Ne L’hermine si avverte un alito vitale difficile da riportare a parole. Vincent sceglie le scene giuste, non per forza le migliori, perché l’intenzione non è quella di sistemare minuziosamente un arco narrativo, quanto quella di aprire un sipario sulle vite dei suoi personaggi. Che appaiano per poco o per molto, importa relativamente. La trama è asservita a loro e non viceversa; diversamente l’entra ed esci emotivo di certi passaggi o non sarebbe stato possibile oppure avrebbe penalizzato oltremodo la scorrevolezza della storia, che, al contrario, si segue tranquillamente.
Un film che peraltro, en passant, si attarda sulle seconde possibilità, senza essere superficiale. Anche qui interviene quell’elemento imprevisto, “fuori dal personaggio”, nel senso di avulso da ciò che ci aspetteremmo che facesse. Nel caso di Xavier è l’avvicinare questa semi-sconosciuta e dichiararsi, senza stare lì a preoccuparsi più di tanto della sua posizione o di come potrebbe reagire la donna a cui rivolge siffatte attenzioni. L’hermine è un film delizioso, che non impone nulla agli occhi dello spettatore, limitandosi a seguire l’incontrarsi e lo scontrasi dei suoi personaggi. Ecco perché alla fine basta un semplice scambio d’occhiate ed un sorriso per sentirsi un po’ più riscaldati. Semplice ma sorprendentemente caloroso com’è quest’ultimo lavoro di Vincent.
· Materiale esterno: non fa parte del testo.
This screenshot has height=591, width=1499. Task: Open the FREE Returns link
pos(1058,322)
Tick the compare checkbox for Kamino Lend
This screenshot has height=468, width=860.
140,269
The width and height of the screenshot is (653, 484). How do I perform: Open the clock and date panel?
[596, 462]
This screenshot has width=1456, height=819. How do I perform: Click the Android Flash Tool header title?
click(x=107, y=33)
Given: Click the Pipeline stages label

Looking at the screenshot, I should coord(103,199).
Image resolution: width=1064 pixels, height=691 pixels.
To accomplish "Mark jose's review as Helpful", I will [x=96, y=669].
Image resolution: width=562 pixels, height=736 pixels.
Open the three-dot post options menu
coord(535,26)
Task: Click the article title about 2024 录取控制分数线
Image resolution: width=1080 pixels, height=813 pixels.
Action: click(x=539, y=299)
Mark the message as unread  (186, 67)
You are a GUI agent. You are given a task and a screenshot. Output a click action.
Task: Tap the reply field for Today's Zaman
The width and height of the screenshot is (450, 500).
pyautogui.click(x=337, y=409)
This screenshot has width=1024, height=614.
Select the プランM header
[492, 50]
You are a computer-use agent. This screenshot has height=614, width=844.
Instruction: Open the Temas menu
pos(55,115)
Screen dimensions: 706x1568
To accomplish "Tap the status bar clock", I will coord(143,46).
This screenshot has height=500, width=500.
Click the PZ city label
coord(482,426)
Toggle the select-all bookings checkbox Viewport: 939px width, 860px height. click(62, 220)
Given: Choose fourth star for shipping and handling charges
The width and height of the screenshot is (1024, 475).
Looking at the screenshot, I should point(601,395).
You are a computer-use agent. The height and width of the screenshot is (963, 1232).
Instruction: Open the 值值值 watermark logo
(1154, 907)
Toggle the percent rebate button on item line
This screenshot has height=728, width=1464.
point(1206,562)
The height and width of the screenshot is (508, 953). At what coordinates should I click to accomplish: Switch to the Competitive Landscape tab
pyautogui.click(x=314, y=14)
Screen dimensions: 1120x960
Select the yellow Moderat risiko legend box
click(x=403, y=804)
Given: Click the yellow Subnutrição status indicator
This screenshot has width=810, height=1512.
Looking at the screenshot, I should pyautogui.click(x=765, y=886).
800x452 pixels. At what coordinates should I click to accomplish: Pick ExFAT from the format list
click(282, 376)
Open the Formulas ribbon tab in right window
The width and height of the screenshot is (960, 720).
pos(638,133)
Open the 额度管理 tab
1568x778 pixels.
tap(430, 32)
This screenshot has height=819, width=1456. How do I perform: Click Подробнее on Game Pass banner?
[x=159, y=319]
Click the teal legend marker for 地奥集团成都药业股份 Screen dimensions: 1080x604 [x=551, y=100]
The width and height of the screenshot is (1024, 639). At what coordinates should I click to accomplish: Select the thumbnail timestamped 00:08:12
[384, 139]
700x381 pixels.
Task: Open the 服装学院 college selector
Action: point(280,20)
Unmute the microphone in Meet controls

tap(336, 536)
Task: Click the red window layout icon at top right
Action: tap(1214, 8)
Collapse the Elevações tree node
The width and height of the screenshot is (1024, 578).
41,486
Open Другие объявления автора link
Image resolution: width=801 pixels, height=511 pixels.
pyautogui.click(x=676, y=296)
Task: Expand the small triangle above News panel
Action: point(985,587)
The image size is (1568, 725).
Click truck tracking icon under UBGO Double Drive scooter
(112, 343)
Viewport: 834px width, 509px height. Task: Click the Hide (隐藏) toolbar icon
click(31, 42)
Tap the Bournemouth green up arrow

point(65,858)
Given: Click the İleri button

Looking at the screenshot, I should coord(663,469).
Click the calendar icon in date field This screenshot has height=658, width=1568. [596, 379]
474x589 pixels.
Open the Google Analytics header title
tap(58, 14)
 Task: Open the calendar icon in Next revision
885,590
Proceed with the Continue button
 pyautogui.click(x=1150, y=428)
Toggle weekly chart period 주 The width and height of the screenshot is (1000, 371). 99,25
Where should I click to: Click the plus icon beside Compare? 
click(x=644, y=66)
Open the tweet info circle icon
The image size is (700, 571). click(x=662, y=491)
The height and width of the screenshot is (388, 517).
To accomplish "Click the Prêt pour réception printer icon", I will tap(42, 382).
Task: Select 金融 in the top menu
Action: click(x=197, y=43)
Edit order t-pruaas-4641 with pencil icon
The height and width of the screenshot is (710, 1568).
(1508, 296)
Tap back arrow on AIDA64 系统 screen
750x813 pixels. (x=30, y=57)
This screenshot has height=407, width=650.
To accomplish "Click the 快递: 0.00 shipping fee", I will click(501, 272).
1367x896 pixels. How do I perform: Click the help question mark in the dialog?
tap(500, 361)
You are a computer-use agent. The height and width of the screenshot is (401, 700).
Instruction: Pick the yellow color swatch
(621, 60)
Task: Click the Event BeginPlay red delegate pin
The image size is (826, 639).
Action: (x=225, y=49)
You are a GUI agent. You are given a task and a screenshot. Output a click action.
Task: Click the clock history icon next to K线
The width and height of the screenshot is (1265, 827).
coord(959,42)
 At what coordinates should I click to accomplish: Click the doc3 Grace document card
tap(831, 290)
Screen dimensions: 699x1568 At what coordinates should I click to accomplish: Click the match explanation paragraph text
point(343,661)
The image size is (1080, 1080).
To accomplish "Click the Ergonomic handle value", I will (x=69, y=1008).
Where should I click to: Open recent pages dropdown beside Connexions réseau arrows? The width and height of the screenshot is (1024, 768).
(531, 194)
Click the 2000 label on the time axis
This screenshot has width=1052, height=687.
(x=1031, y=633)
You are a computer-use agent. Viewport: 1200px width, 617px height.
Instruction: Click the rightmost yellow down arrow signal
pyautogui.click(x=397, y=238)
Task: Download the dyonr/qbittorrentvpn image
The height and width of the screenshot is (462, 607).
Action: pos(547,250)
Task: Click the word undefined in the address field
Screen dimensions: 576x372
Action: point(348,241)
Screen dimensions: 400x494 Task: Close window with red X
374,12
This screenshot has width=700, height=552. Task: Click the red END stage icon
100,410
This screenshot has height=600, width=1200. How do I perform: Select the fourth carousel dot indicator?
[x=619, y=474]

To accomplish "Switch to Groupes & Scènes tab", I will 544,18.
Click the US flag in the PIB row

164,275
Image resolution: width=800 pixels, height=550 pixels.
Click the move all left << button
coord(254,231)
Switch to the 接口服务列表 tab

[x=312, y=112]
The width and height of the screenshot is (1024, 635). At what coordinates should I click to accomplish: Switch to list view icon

Ed infatti alla fine gli si perdonano anche quelle cose per cui normalmente altri film si sarebbero irrimediabilmente perduti.
[rating title=”Voto di Antonio” value=”7″ layout=”left”]
[rating title=”Voto di Federico” value=”7″ layout=”left”]
L’hermine – La corte (Francia, 2015) di Christian Vincent. Con Fabrice Luchini, Sidse Babett Knudsen, Miss Ming, Berenice Sand, Claire Assali e Floriane Potiez.